**Task brief:**
Which lines run from the one containing "Given: Click 屏蔽键鼠 to block keyboard and mouse" to the last line of the entries? Return them exactly, with nothing more.

### Dataset records

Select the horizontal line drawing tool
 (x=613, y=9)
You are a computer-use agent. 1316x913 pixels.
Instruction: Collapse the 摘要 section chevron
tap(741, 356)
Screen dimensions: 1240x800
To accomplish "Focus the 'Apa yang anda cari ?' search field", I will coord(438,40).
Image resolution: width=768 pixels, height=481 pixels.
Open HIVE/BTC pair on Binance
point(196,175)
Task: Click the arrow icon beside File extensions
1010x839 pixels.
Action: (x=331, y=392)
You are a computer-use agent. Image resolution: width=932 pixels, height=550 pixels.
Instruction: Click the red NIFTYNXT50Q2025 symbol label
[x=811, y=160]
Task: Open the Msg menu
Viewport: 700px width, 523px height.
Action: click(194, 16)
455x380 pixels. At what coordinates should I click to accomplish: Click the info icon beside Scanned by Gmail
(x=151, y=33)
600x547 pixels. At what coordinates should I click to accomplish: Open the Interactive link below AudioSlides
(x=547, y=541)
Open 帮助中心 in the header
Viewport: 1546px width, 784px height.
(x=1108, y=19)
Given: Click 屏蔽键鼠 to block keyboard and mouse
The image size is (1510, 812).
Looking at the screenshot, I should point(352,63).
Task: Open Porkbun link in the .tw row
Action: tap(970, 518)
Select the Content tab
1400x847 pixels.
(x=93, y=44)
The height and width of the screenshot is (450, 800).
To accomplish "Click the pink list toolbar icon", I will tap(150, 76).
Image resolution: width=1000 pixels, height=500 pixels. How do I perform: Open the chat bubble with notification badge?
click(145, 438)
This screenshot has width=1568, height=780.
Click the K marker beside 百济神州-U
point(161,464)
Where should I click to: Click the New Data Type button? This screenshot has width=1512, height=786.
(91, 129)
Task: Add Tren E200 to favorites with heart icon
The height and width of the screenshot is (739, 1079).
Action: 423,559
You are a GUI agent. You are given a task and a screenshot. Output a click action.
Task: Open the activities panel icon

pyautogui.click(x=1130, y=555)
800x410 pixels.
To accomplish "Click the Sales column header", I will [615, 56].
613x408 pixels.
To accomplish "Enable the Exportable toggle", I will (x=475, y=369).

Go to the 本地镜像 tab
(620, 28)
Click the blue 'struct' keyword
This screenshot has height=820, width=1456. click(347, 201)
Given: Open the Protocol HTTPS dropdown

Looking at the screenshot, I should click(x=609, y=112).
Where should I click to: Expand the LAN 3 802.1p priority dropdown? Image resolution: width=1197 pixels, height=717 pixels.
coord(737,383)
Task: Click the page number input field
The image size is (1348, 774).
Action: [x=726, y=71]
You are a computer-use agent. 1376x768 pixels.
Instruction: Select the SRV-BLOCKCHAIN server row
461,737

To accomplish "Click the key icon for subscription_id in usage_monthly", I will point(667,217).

######

**Expected answer:**
Given: Click 屏蔽键鼠 to block keyboard and mouse
The image size is (1510, 812).
Looking at the screenshot, I should point(352,63).
Task: Open Porkbun link in the .tw row
Action: tap(970, 518)
Select the Content tab
1400x847 pixels.
(x=93, y=44)
The height and width of the screenshot is (450, 800).
To accomplish "Click the pink list toolbar icon", I will tap(150, 76).
Image resolution: width=1000 pixels, height=500 pixels. How do I perform: Open the chat bubble with notification badge?
click(145, 438)
This screenshot has width=1568, height=780.
Click the K marker beside 百济神州-U
point(161,464)
Where should I click to: Click the New Data Type button? This screenshot has width=1512, height=786.
(91, 129)
Task: Add Tren E200 to favorites with heart icon
The height and width of the screenshot is (739, 1079).
Action: 423,559
You are a GUI agent. You are given a task and a screenshot. Output a click action.
Task: Open the activities panel icon

pyautogui.click(x=1130, y=555)
800x410 pixels.
To accomplish "Click the Sales column header", I will [615, 56].
613x408 pixels.
To accomplish "Enable the Exportable toggle", I will (x=475, y=369).

Go to the 本地镜像 tab
(620, 28)
Click the blue 'struct' keyword
This screenshot has height=820, width=1456. click(347, 201)
Given: Open the Protocol HTTPS dropdown

Looking at the screenshot, I should click(x=609, y=112).
Where should I click to: Expand the LAN 3 802.1p priority dropdown? Image resolution: width=1197 pixels, height=717 pixels.
coord(737,383)
Task: Click the page number input field
The image size is (1348, 774).
Action: [x=726, y=71]
You are a computer-use agent. 1376x768 pixels.
Instruction: Select the SRV-BLOCKCHAIN server row
461,737

To accomplish "Click the key icon for subscription_id in usage_monthly", I will point(667,217).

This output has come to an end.